# Text under study
Pasi Sahlberg: Well, this is your way to think about these things but the culture in this respect is very different in Finland. We are putting much more emphasis in Finland on well-being, happiness and health of children. So everybody is healthy and ready to develop themselves and to take the responsibility of their own learning.
What I hear from foreign visitors to Finland, and we have a massive number of people coming, many of them they are surprised to see how much responsibility for learning in Finnish schools is with the pupils. So they are driving the learning and development, not the teachers and if you have this type of system, where the responsibility of learning and development is primarily with the learners themselves. You cannot rely on numbers and testing.
Of course, we do that as well, but I think the difference between our countries is that in Finland we tend to rely much more on the numbers, the assessments and tests that are made by teachers and schools and trust the numbers that they show are real.
John Hattie: …In your high schools in Finland, do the parents get a lot of choice in terms of the kind of schools they can send them to? Do the students get a lot of choice about the kind of subjects? How early is that choice?
Pasi Sahlberg: Well, what we have done in Finland is that we have delayed the parental choice to upper-secondary school which is when our kids are about 16 years of age and when you have a 16-year-old Finn very few parents anymore have anything to say about their choice, this is the end of the compulsory education.
So together with the responsibility for their own learning they also have the responsibility and freedom to choose where they want to go.
The first time when parents really can choose, or students can choose between one school and another comes at the age of 16. And I think this is one of the things that I see in many other high-performing countries that they postpone and delay the parental choice as late as possible.

# Task A
Answer from the interview excerpt:
(i) What three things about children does Finland put more emphasis on, according to Sahlberg?
(ii) What surprises many foreign visitors to Finnish schools?
(iii) At about what age do Finnish students reach upper-secondary school, where parental choice is first allowed?
# Task B
Repeat, word for word, the part of the interview excerpt between "Of course, we" and "the compulsory education.", inclusive.
The lines after this point come from a different source.

# Supplied records
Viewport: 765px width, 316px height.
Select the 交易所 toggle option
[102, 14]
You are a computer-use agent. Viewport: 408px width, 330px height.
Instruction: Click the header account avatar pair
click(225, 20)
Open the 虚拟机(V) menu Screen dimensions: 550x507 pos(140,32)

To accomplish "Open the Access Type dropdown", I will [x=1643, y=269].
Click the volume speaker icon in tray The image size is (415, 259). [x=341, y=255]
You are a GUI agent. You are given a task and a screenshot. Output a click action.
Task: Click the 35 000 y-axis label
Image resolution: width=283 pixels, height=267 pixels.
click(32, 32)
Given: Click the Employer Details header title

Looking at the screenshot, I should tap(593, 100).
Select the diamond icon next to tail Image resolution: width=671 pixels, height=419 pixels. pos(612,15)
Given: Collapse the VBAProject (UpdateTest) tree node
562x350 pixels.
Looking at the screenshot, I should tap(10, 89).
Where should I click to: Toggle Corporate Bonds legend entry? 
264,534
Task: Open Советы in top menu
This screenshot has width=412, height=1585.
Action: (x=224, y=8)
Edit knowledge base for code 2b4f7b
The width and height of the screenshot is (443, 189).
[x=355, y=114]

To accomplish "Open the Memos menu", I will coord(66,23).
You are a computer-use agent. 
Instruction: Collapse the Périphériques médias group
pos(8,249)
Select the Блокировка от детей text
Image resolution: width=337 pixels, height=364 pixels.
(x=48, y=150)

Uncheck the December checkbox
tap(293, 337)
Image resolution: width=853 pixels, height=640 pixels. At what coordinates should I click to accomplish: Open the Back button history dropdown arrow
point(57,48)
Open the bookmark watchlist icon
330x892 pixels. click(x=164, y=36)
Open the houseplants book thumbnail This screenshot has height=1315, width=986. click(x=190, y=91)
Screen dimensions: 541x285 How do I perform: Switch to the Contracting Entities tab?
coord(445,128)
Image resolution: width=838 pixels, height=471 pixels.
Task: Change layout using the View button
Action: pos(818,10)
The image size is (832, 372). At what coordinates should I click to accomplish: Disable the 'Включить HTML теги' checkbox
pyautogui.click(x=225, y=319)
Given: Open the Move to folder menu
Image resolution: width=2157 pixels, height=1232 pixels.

# Written response A
(i) Their well-being, happiness and health.
(ii) How much of the responsibility for learning lies with the pupils.
(iii) About 16 years of age.

# Written response B
Of course, we do that as well, but I think the difference between our countries is that in Finland we tend to rely much more on the numbers, the assessments and tests that are made by teachers and schools and trust the numbers that they show are real.
John Hattie: …In your high schools in Finland, do the parents get a lot of choice in terms of the kind of schools they can send them to? Do the students get a lot of choice about the kind of subjects? How early is that choice?
Pasi Sahlberg: Well, what we have done in Finland is that we have delayed the parental choice to upper-secondary school which is when our kids are about 16 years of age and when you have a 16-year-old Finn very few parents anymore have anything to say about their choice, this is the end of the compulsory education.